▶ _Description of the task_: Repeat exactly the opening lines of the records, ending with the line that contains "Click the Name".
========================================================================
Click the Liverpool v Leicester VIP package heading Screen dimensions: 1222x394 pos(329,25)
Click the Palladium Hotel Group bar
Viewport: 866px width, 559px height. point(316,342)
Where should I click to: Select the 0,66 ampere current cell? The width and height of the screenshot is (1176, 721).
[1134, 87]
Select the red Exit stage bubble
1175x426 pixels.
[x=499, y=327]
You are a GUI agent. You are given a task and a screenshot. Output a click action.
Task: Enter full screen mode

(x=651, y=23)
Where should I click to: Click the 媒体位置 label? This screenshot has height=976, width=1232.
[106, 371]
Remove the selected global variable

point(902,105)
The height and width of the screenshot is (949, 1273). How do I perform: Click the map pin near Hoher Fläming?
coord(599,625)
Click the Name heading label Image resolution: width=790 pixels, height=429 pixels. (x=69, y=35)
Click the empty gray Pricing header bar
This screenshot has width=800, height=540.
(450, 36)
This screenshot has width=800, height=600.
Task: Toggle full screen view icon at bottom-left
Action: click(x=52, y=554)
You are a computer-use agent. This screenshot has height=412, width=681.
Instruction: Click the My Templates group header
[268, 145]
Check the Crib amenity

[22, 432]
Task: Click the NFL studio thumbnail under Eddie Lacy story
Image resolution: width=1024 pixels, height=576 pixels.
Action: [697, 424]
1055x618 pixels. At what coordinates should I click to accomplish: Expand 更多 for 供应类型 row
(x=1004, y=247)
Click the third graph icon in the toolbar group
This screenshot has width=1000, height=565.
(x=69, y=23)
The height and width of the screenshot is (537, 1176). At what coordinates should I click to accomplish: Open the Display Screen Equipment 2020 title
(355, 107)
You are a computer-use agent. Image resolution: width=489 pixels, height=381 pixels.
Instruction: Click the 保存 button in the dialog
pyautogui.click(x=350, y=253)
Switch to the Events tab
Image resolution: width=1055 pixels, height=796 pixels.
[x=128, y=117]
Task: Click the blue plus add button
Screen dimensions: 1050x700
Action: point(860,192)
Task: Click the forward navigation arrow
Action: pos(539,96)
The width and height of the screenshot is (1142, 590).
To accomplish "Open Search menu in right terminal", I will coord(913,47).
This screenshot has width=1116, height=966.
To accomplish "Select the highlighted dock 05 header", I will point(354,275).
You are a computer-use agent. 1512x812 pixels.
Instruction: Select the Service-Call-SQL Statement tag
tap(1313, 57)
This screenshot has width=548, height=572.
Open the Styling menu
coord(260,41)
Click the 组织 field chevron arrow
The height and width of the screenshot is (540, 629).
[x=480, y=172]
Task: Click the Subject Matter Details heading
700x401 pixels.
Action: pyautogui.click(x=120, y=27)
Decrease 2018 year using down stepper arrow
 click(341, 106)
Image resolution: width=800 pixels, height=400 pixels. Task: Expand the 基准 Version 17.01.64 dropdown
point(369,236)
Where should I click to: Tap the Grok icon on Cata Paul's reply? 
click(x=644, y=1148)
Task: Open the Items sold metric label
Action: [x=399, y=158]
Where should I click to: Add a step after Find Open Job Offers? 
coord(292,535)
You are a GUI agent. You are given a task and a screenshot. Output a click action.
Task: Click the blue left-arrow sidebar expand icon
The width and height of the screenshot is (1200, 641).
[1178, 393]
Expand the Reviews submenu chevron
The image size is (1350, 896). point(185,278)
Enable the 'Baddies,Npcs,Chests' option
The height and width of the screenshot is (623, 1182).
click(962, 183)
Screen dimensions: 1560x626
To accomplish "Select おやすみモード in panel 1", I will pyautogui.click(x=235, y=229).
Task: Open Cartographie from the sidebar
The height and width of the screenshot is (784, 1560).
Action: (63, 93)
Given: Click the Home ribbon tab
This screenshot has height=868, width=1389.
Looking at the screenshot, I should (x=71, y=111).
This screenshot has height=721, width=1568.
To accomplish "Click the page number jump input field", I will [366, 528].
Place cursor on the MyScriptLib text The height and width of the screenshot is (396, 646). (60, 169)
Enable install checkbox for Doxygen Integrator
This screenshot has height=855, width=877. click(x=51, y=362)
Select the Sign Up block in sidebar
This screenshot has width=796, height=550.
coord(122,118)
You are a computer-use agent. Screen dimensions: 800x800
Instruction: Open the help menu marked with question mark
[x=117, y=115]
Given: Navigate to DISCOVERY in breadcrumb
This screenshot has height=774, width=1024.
========================================================================
▶ _Written response_:
Click the Liverpool v Leicester VIP package heading Screen dimensions: 1222x394 pos(329,25)
Click the Palladium Hotel Group bar
Viewport: 866px width, 559px height. point(316,342)
Where should I click to: Select the 0,66 ampere current cell? The width and height of the screenshot is (1176, 721).
[1134, 87]
Select the red Exit stage bubble
1175x426 pixels.
[x=499, y=327]
You are a GUI agent. You are given a task and a screenshot. Output a click action.
Task: Enter full screen mode

(x=651, y=23)
Where should I click to: Click the 媒体位置 label? This screenshot has height=976, width=1232.
[106, 371]
Remove the selected global variable

point(902,105)
The height and width of the screenshot is (949, 1273). How do I perform: Click the map pin near Hoher Fläming?
coord(599,625)
Click the Name heading label Image resolution: width=790 pixels, height=429 pixels. (x=69, y=35)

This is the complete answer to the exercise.